Photographer Spotlight: Caroline LeFevre

If you're ever having your picture taken, pray that Caroline LeFevre is on the other side of the camera. A rare ability to draw out her subjects' best, most natural selves—maybe with a laugh, a subtle hand gesture, or a glance over the shoulder—is a hallmark of her portraiture (which, we might add, is refreshingly devoid of any wan, sunken-eyed PYT's or panty-flashing party girls, both of which could reasonably be expected from a young, female photographer in New York City). 

LeFevre, who's also working towards her masters at Pratt's Information and Library Science program, attributes some of her talent to an insatiable curiosity. "In school, I was never audacious enough to present myself an artist," says LeFevre. "But now that I look over the work I make,  and see how much my thoughts are consumed with ideas, I've given over to the identity of an artist who is just trying to visually understand and interpret life, and the culture of our times."

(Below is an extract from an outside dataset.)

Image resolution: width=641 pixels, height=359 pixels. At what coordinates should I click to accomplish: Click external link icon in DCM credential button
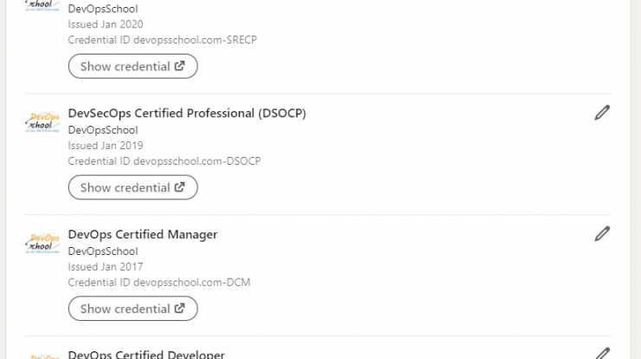pyautogui.click(x=180, y=308)
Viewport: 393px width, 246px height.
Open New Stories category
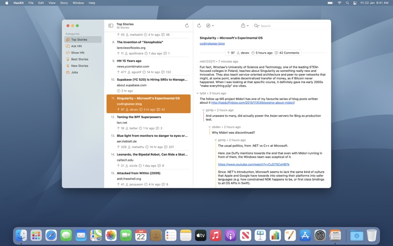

LeFevre is careful to draw a distinction between her commercial work — which tends towards a natural lightness and optimism — from the more experimental images she creates for herself. "For my personal work, I tend to make images rather than take images," she explains. "I like for my work to show that process of making." A recent series, for example, depicted a single navy skirt slowly reduced to its individual pixels in 12 progressive images. 

As for what she's dying to snap next, LeFevre hopes to eventually explore her longtime fascination with geology on an Icelandic fault line. "Since an early age, I have been interested in earth sciences, especially in the forces that drive plate tectonics forcing a rift valley smack dab in the middle of the country," she says. "To travel there, and photograph what I saw, would be an amazing experience."